- **DOCUMENT PASSAGE**:

-*-*-

A, Illustration showing the collection of mosquito acoustic data by mobile phone users in different locations. B, Methods to acquire wingbeat sounds from mosquitoes using mobile phones include lab methods like (i) collecting them in cages, and field methods like (ii) following mosquitoes in free-flight, or (iii) capturing them in inflated bags. C, Spectrogram for a flight trace acquired from an individual female Anopheles gambiae mosquito using a 2006 model Samsung SGH T-209 flip phone. The wingbeat base frequency at every instant is computationally identified by a simple automated algorithm and marked with a black line. (Top) The time-averaged spectrum of this flight trace shows the distribution of acoustic power among the base frequency and multiple harmonics. D, The variations in wingbeat base frequency of the mosquito during this flight trace are represented by a probability distribution of the frequency identified in each window of the spectrogram. (Top) Raw base frequency data is represented as a violin plot with an overlaid box plot marking the inter-quartile range, black circle representing mean frequency, gray vertical bar for median frequency, and whiskers indicating 5th and 95th quantiles.

-*-*-

Copy out the figure caption on recording mosquito wingbeats with mobile phones in full, word for word.

- **LISTED ENTRIES**:

-*-*-

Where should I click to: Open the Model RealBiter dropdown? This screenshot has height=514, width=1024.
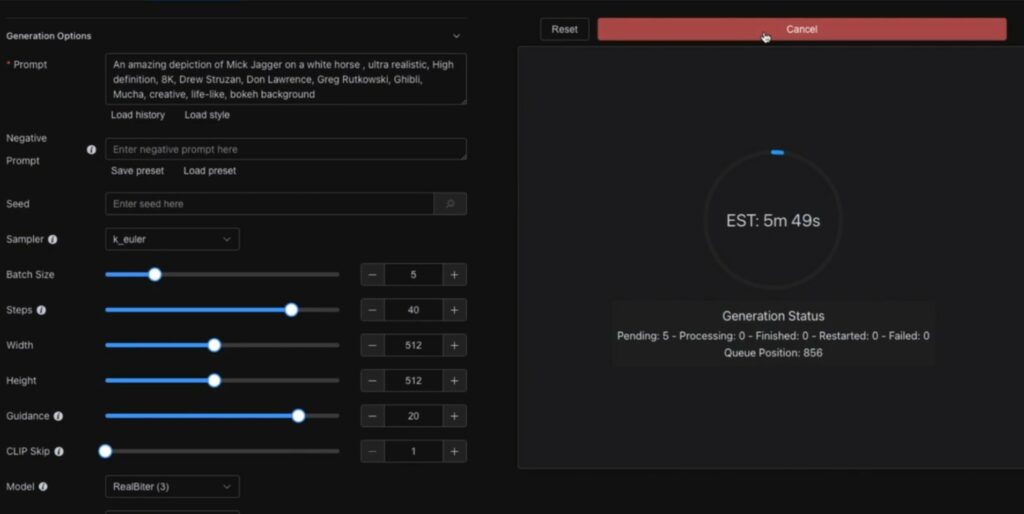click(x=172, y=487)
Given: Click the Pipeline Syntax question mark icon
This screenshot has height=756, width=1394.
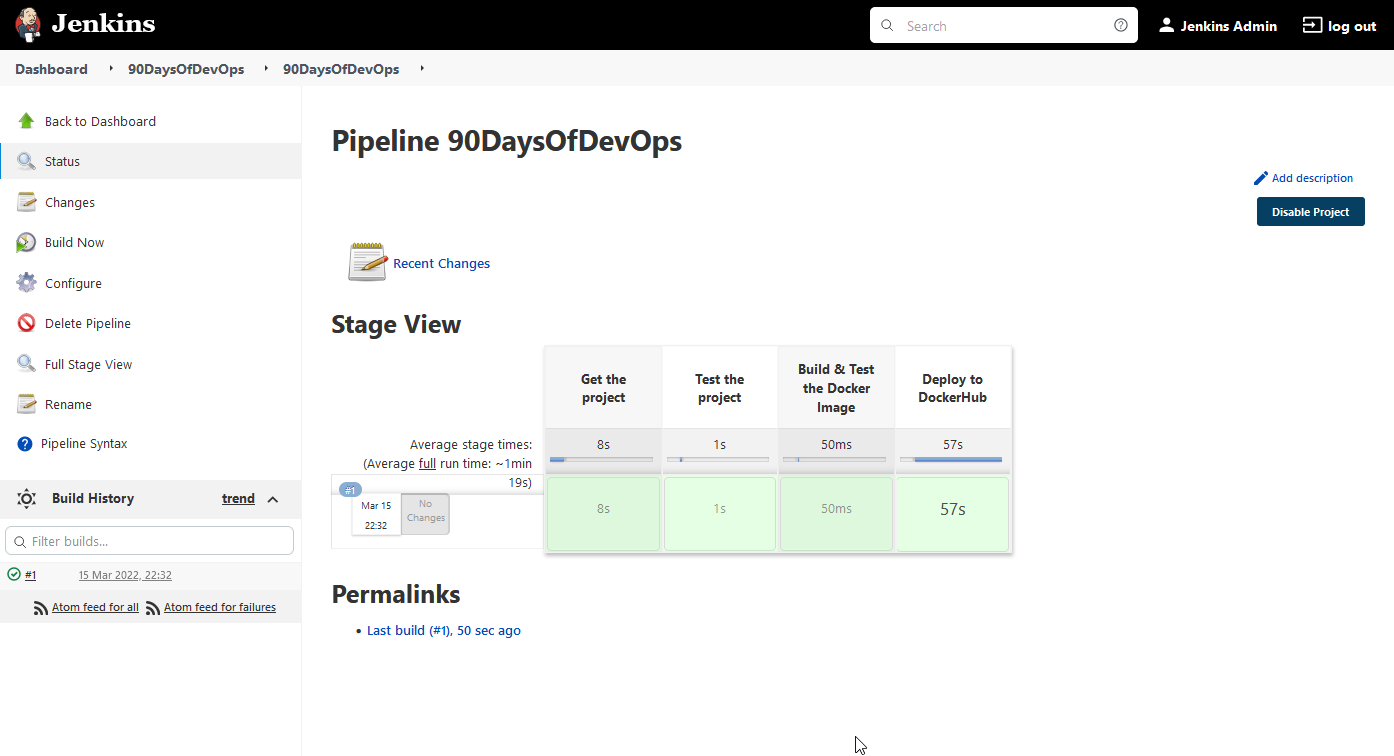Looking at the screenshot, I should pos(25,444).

-*-*-

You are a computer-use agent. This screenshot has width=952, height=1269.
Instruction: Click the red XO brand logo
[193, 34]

-*-*-

- **ANSWER TO THIS EXERCISE**:
A, Illustration showing the collection of mosquito acoustic data by mobile phone users in different locations. B, Methods to acquire wingbeat sounds from mosquitoes using mobile phones include lab methods like (i) collecting them in cages, and field methods like (ii) following mosquitoes in free-flight, or (iii) capturing them in inflated bags. C, Spectrogram for a flight trace acquired from an individual female Anopheles gambiae mosquito using a 2006 model Samsung SGH T-209 flip phone. The wingbeat base frequency at every instant is computationally identified by a simple automated algorithm and marked with a black line. (Top) The time-averaged spectrum of this flight trace shows the distribution of acoustic power among the base frequency and multiple harmonics. D, The variations in wingbeat base frequency of the mosquito during this flight trace are represented by a probability distribution of the frequency identified in each window of the spectrogram. (Top) Raw base frequency data is represented as a violin plot with an overlaid box plot marking the inter-quartile range, black circle representing mean frequency, gray vertical bar for median frequency, and whiskers indicating 5th and 95th quantiles.